I remember so sadly when i used to post about Eric... well he showed up in my life again and i thought things were ok, til he almost said my problems were nothing... and then he started talking about how much i hurt him in the past cause i didnt want a long distance relationship with him, sad huh? We ended up fighting and he ended up hurting me again...

Why does this keep happening to me? Isnt enough with what i have at home? I am tired, god... if i could just sleep today and not wake up tomorrow...

Maybe thats the reason why i have been feeling so tired lately even when i dont do shit... i spend half day sleeping, and half day online...its so sad how i am trying to avoid my reality and how it doesnt work and just makes things worse?

I swear to god i cant keep going...i just cant!

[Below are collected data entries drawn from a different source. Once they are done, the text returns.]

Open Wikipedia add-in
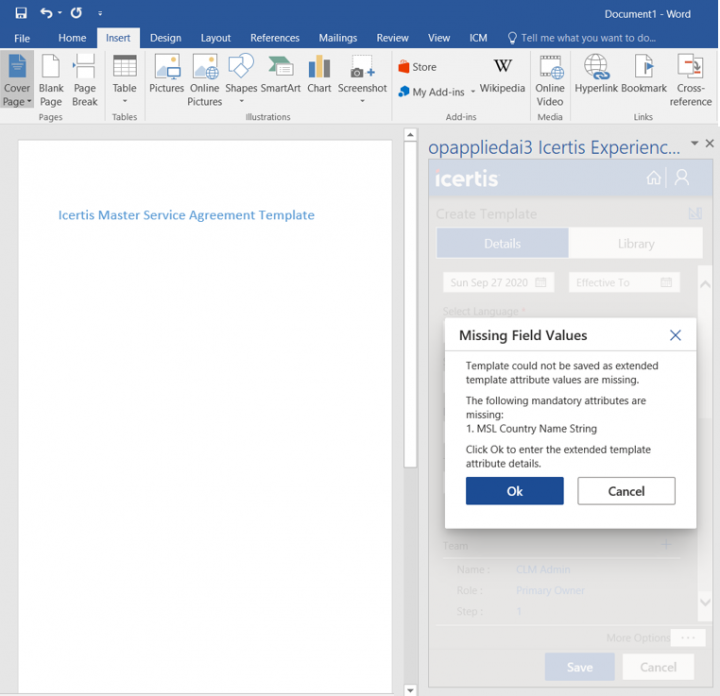The height and width of the screenshot is (696, 720). (503, 75)
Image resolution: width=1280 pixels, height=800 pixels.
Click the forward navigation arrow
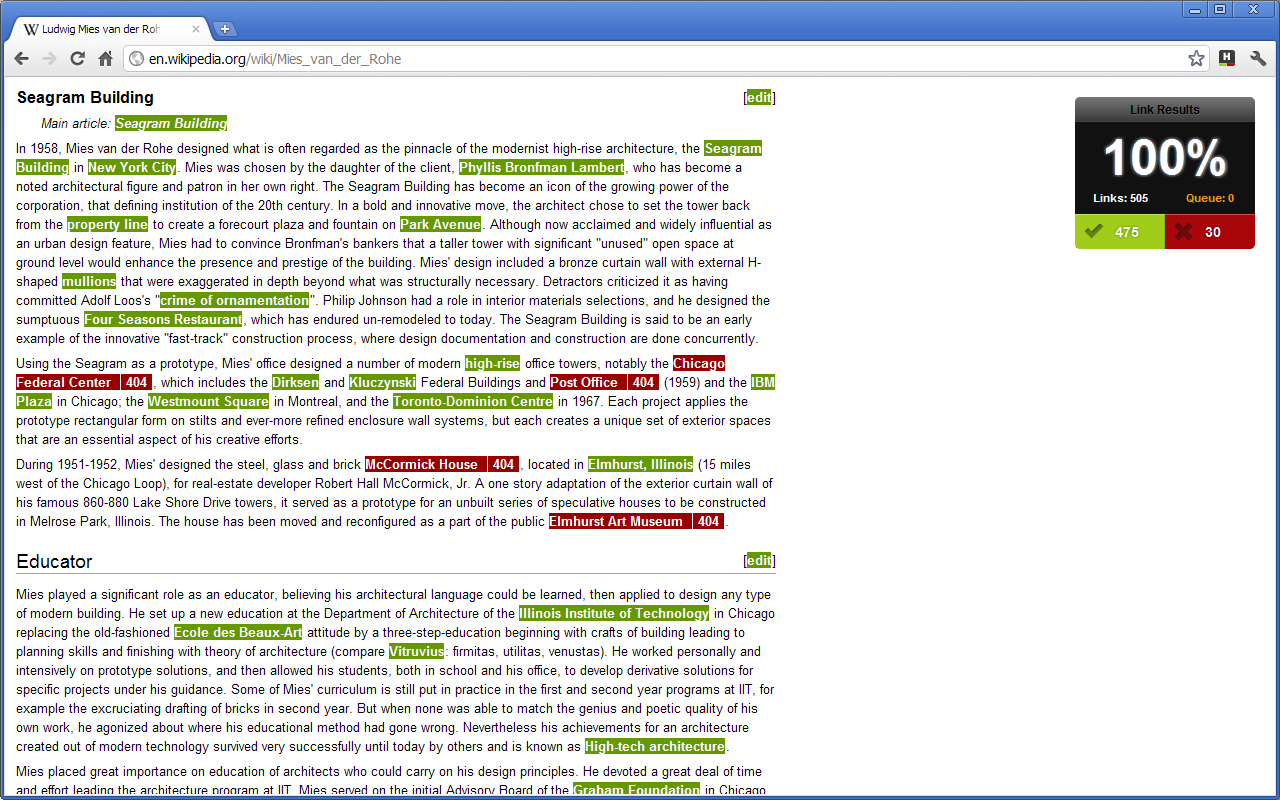coord(49,59)
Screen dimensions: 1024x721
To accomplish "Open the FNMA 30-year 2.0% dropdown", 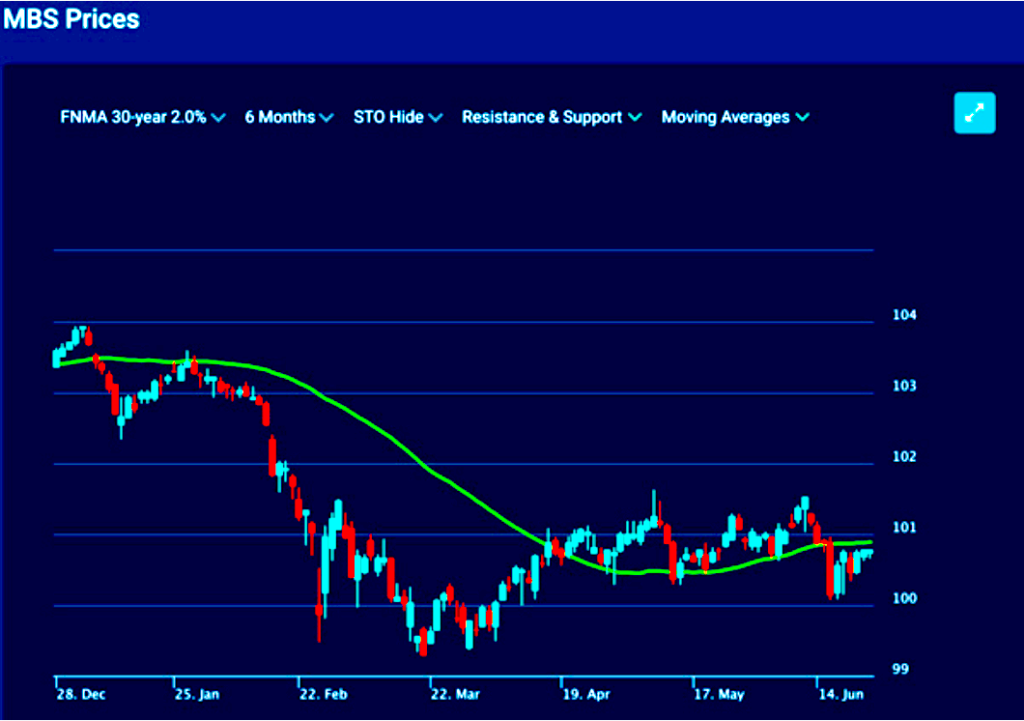I will tap(142, 117).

This hurts so much... and the worst is that i feel so lonely.... and its now when i remembere Chema´s words : " The problem with you is that you cant be alone, you are so dependant... "

I hated him for saying that and its so true... i feel so lost now...and geez...i just think over and over about how bad my self esteem is... and geez i just hate myself....

If i had the guts i would kill myself...but unfortunately i have been wanting to do it for so long but... i just cant do it...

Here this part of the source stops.